Q:

How do lizards communicate?

A:

Lizards communicate through body language, sound and visual displays, such as posturing and gestures, in addition to bright colors and even barking or hissing. These communications are used to ward off rivals or potential predators and to attract mates.

Lizards have many different methods for communicating with each other and with other creatures. The frilled lizard has a large flap of brightly colored skin around its neck, which it can unfold to look more menacing, while hissing loudly with its mouth agape, according to the American Museum of Natural History. If that tactic fails, the lizard rears up on its hind legs and, as a last resort, runs away. A male anole uses a combination of head-bobbing, tail-waiving and a colored flap of skin under its neck to discourage other males from entering its territory. The tokay gecko barks and gapes at almost anything that gets near it and readily attacks if the warning goes unheeded.

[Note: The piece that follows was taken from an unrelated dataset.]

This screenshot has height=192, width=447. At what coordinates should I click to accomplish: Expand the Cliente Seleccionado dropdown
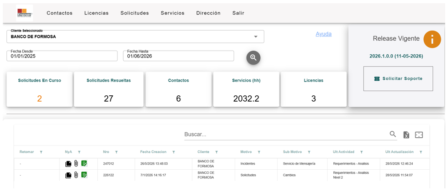tap(256, 37)
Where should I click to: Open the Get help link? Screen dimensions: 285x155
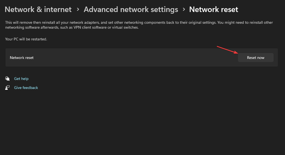click(x=21, y=79)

Lizards also use tail-slaps to indicate irritation and aggression. Some defensive displays, such as inflating the body and facing broad-side to a potential threat to appear physically larger, are used to send a type of false communication. Some species of island lizards compete fiercely to get noticed by females, jumping high into the air to stand out among the thousands of other suitors. The same species also puts on a visual display for rival males by flattening its body and turning to one side, which, if not successful in warding the rival off, is the prelude to a physical confrontation.